*Task statement*.
Lines from the records below that contain the word "will" are to be copied out.

|---|

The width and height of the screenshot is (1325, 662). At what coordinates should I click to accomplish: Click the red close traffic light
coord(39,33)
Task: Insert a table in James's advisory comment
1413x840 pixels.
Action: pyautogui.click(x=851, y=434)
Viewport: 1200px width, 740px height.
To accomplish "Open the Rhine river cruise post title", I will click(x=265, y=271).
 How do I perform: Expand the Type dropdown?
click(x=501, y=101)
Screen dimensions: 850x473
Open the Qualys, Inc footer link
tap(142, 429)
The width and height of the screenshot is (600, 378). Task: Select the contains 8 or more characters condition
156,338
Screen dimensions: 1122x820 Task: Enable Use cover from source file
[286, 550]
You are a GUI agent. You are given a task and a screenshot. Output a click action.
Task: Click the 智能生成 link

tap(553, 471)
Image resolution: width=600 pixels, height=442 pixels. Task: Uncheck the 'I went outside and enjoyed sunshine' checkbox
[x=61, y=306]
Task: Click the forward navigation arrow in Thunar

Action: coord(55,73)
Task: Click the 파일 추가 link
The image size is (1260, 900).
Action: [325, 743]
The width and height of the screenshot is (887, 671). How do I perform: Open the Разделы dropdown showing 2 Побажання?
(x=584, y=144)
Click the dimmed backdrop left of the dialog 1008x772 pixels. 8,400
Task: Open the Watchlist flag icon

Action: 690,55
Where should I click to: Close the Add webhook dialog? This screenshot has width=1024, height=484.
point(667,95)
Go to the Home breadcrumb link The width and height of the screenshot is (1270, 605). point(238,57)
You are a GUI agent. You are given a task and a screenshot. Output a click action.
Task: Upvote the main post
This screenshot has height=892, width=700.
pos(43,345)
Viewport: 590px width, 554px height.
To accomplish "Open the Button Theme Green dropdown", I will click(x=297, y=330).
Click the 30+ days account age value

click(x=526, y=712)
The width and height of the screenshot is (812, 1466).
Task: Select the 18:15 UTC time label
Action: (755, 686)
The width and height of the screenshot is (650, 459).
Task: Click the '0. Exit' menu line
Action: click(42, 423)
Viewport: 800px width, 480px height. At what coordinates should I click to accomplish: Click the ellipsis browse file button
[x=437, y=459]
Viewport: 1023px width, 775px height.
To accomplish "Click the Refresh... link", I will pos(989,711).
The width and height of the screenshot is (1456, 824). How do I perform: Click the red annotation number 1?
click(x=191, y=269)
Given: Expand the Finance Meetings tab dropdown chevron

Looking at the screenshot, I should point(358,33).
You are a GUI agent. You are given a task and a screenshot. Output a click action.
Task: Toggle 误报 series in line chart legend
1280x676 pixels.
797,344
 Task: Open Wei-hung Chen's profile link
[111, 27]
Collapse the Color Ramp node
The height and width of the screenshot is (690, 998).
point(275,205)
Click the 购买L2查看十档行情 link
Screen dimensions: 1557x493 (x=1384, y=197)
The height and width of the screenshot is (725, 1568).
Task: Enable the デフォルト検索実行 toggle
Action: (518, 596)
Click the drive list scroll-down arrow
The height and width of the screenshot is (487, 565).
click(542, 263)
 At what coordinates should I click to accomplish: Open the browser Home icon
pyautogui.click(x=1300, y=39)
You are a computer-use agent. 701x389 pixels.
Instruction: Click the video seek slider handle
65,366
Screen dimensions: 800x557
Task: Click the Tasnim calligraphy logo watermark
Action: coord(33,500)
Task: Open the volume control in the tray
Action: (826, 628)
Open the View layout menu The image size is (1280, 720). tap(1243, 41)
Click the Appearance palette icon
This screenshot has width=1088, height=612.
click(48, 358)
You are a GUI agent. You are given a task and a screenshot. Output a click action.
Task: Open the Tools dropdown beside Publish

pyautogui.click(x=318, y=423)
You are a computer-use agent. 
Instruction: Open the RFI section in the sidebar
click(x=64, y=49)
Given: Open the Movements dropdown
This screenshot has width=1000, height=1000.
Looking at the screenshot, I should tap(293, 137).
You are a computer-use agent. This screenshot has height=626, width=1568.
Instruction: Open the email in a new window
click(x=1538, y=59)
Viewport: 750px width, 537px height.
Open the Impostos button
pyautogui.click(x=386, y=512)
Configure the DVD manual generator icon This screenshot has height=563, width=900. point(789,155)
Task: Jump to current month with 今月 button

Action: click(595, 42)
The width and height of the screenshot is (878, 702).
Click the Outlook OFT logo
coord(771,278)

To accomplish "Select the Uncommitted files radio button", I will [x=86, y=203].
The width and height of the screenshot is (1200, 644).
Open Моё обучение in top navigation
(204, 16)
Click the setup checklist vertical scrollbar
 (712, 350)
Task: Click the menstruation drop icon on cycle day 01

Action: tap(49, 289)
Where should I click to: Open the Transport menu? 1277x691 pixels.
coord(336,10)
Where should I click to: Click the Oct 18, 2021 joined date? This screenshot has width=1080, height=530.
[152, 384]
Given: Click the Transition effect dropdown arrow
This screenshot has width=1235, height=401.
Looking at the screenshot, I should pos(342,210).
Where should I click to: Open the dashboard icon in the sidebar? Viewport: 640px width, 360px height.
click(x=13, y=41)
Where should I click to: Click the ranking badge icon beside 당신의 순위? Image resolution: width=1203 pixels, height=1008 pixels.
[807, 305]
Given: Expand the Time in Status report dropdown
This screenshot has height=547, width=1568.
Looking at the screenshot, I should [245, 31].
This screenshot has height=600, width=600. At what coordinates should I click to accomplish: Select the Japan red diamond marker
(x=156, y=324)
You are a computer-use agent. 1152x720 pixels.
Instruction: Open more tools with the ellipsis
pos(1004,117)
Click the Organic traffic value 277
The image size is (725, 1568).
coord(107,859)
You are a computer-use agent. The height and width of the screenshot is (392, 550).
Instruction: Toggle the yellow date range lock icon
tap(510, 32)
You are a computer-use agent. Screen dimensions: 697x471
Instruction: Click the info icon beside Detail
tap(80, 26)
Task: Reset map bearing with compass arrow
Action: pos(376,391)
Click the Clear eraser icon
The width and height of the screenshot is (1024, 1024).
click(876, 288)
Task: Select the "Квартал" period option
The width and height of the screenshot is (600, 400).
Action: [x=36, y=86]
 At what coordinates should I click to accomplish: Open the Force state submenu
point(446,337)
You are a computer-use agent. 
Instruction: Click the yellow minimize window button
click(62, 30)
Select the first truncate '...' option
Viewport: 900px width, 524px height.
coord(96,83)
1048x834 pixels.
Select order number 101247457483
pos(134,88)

|---|

*Your response*.
To accomplish "Open the Rhine river cruise post title", I will click(x=265, y=271).
To accomplish "Open the Button Theme Green dropdown", I will click(x=297, y=330).
To accomplish "Click the Refresh... link", I will pos(989,711).
To accomplish "Select the Uncommitted files radio button", I will [x=86, y=203].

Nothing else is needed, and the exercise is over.